Action item: A faithful copy of the data, pictures omitted, is the required answer.

Supplied records:

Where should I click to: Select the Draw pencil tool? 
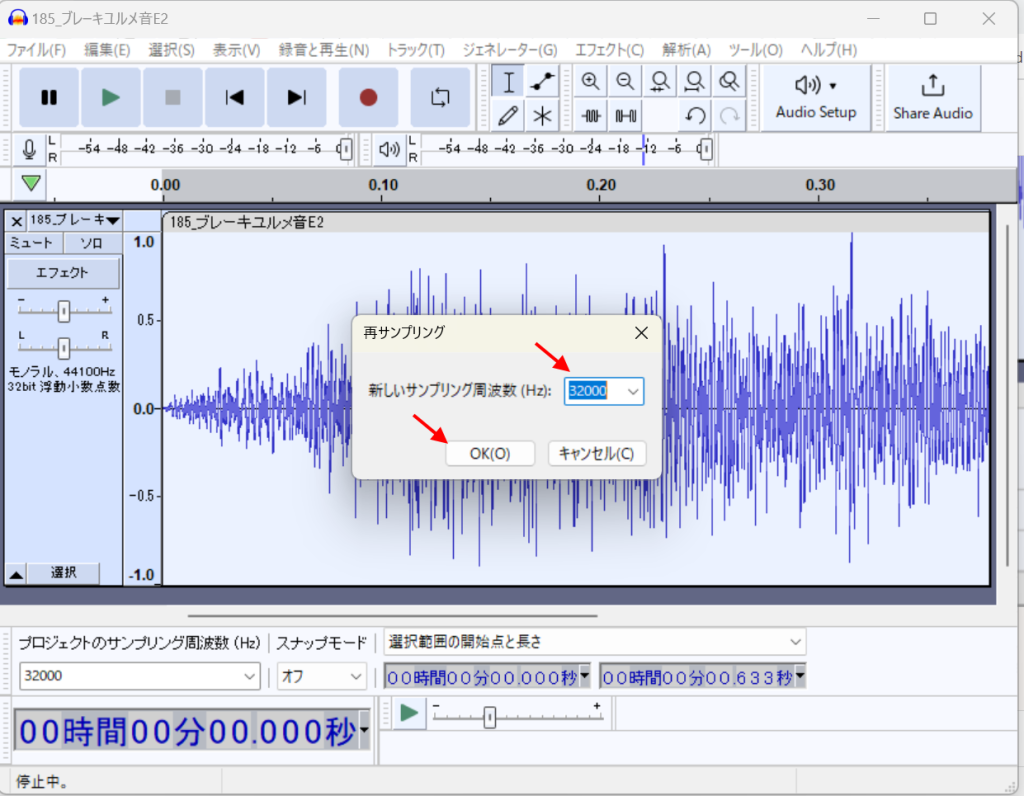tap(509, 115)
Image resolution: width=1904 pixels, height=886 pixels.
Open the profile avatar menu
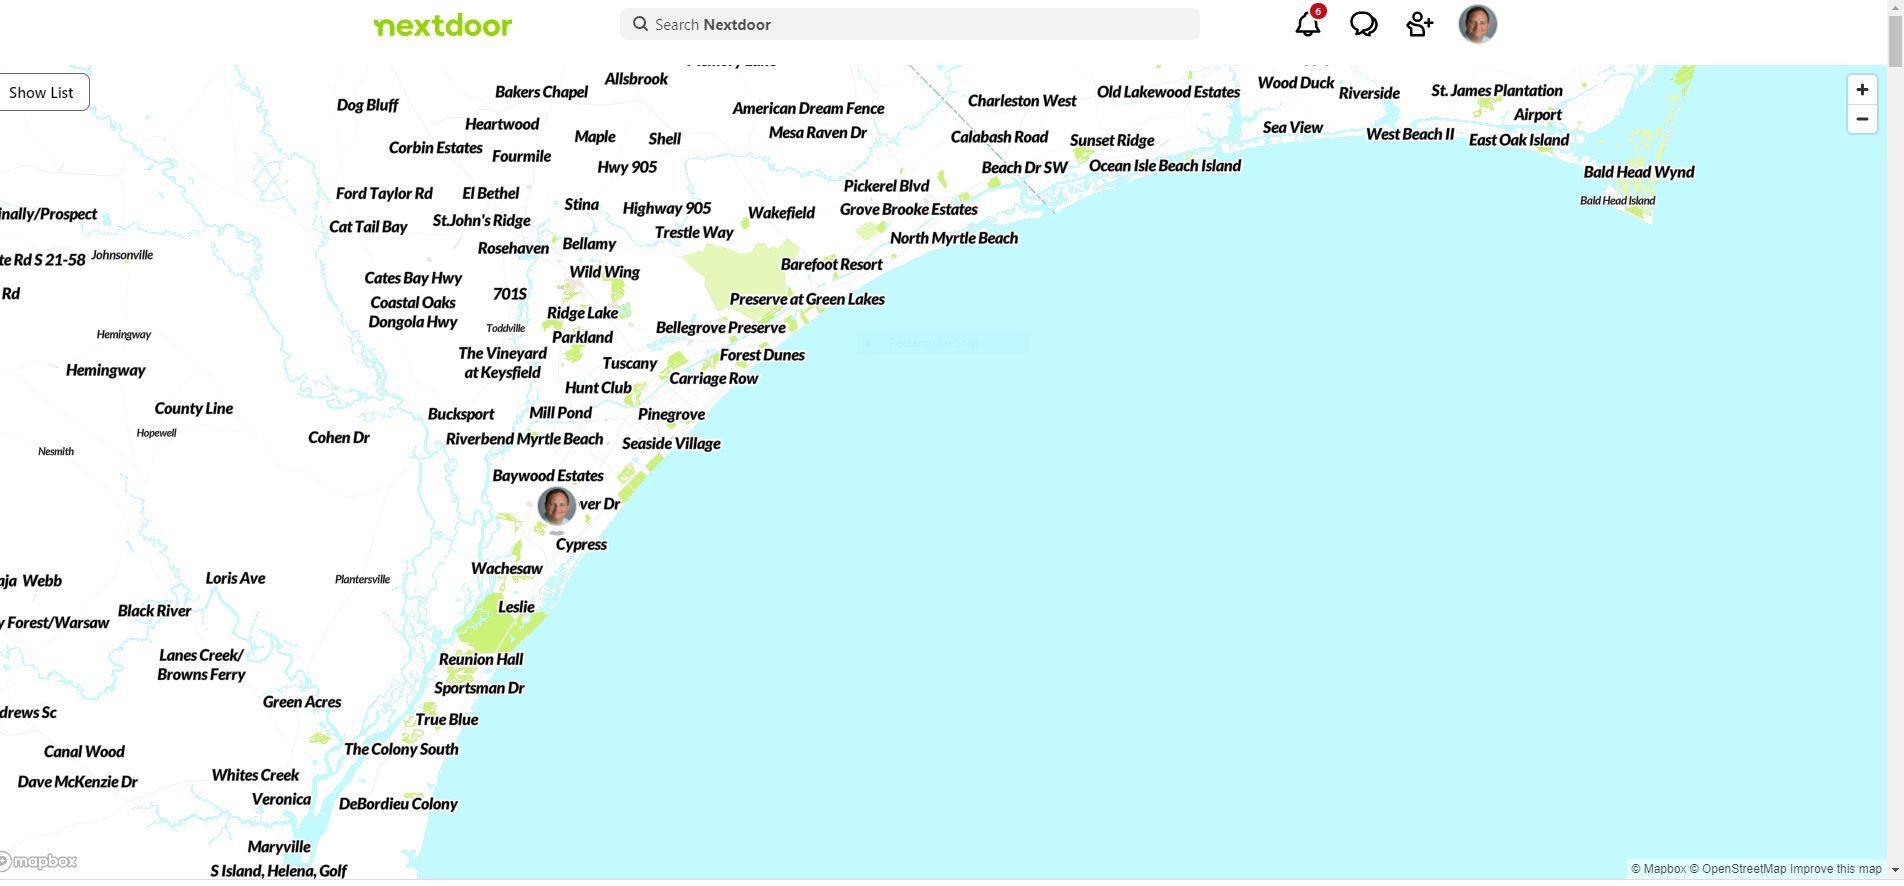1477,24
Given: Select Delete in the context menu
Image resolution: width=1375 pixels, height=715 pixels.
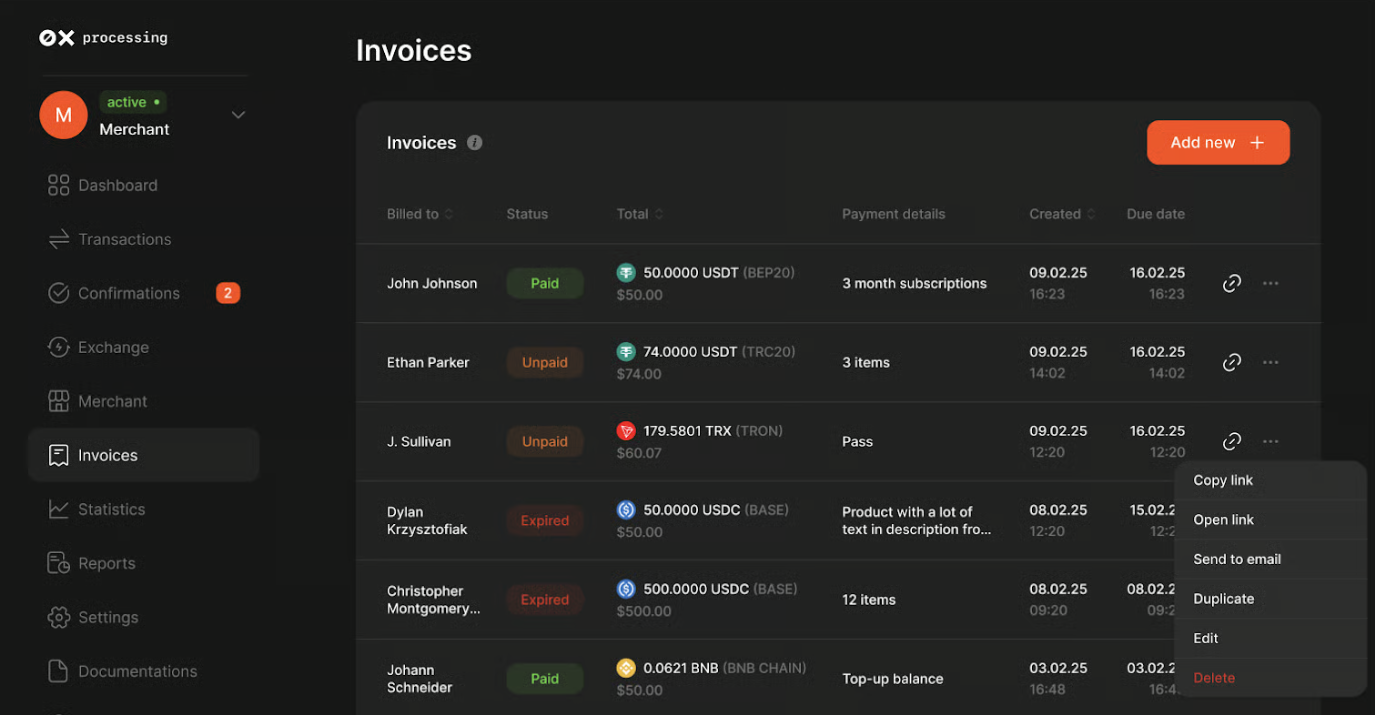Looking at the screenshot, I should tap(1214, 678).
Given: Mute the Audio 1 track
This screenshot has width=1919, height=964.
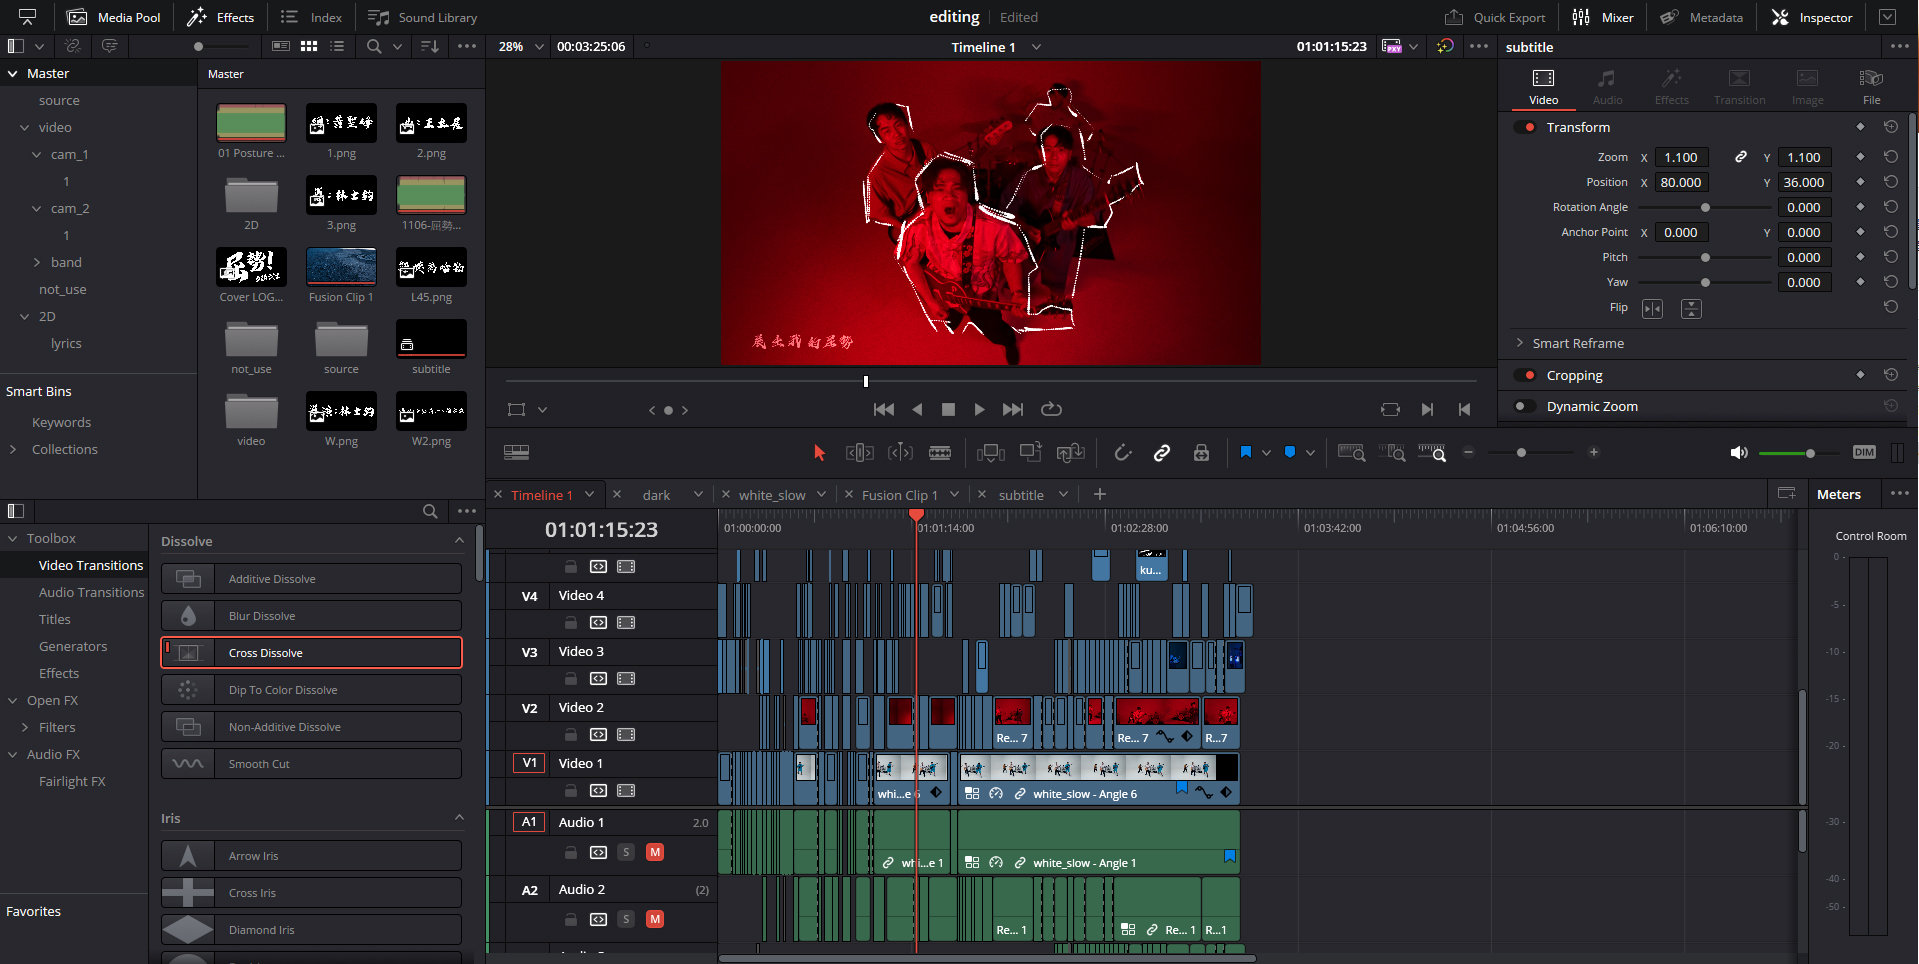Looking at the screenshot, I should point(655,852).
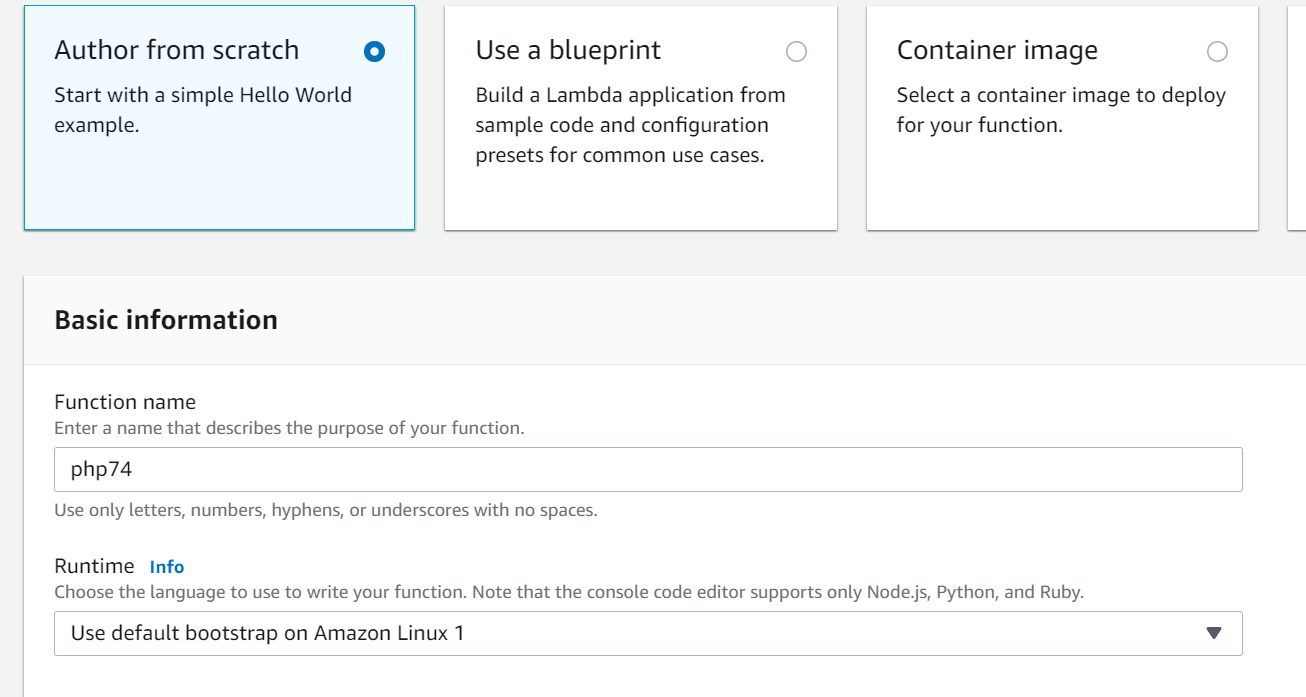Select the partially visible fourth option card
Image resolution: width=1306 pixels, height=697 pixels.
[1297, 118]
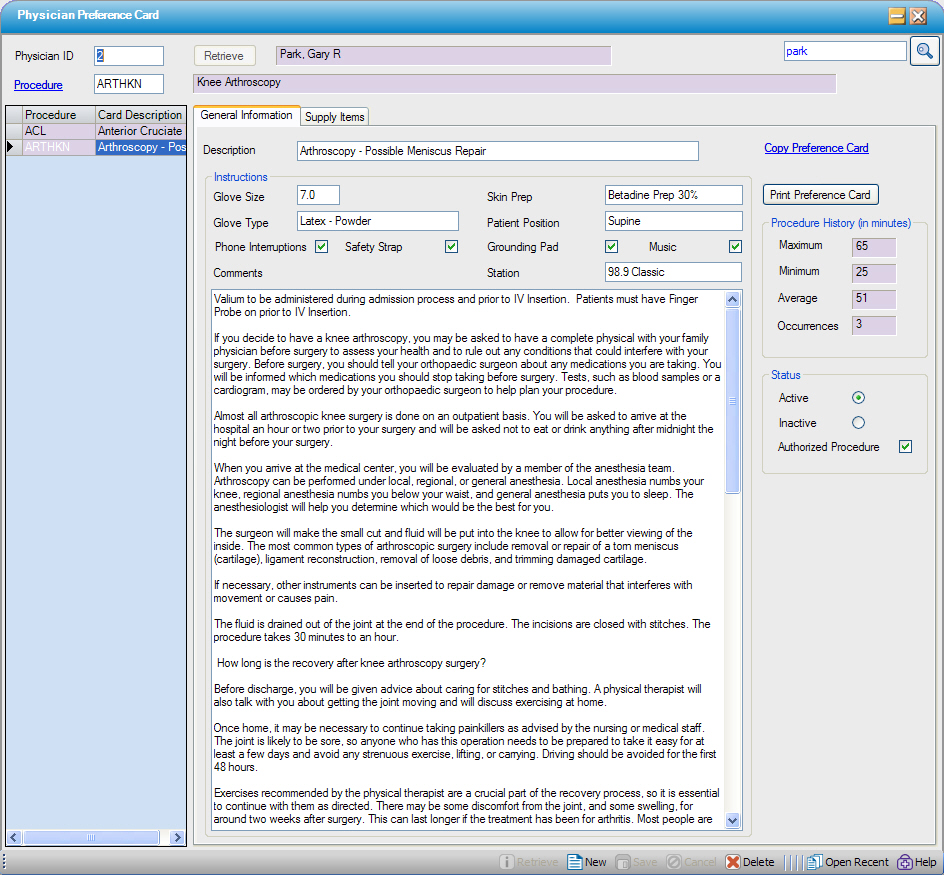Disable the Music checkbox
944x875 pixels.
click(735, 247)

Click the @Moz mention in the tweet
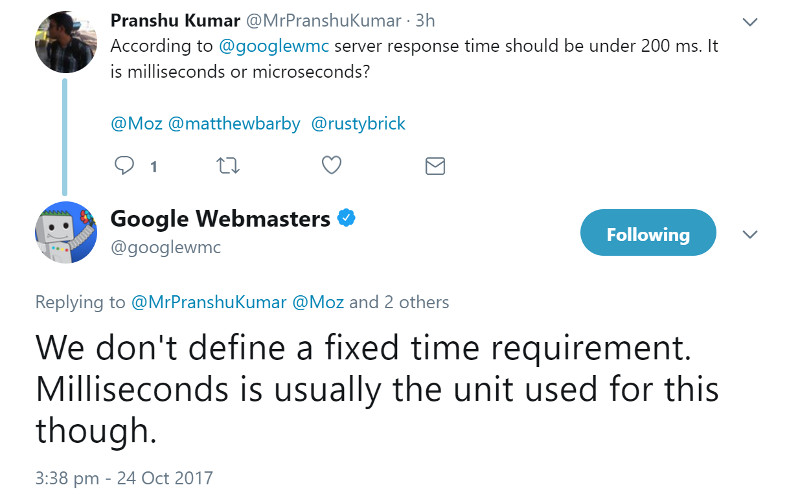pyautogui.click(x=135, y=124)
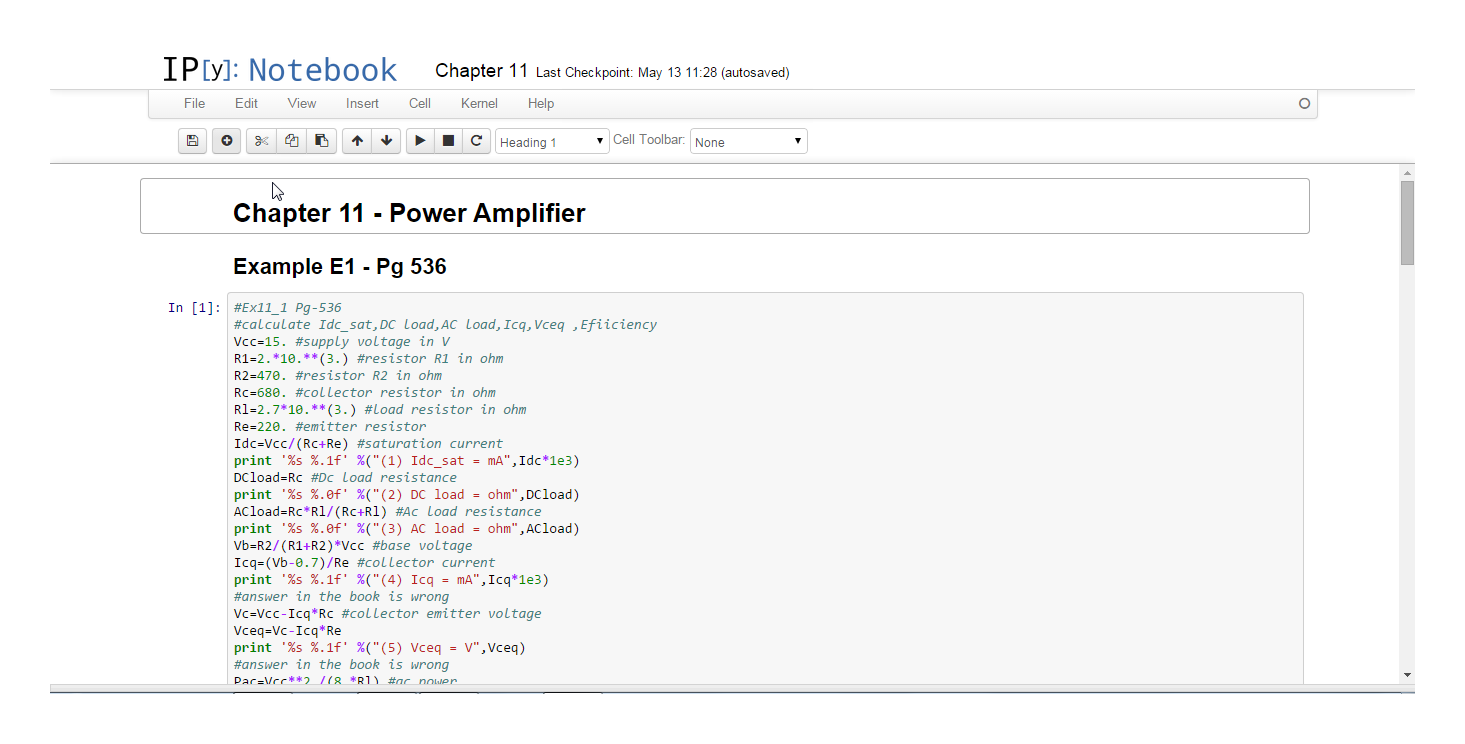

Task answer:
Where should I click to: Select the Draw pencil tool? 
tap(509, 115)
Image resolution: width=1904 pixels, height=886 pixels.
Open the profile avatar menu
1477,24
Given: Select Delete in the context menu
Image resolution: width=1375 pixels, height=715 pixels.
Looking at the screenshot, I should tap(1214, 678).
Given: Mute the Audio 1 track
This screenshot has width=1919, height=964.
Looking at the screenshot, I should point(655,852).
Select the partially visible fourth option card
Image resolution: width=1306 pixels, height=697 pixels.
[1297, 118]
Disable the Music checkbox
944x875 pixels.
click(735, 247)

Click the @Moz mention in the tweet
pyautogui.click(x=135, y=124)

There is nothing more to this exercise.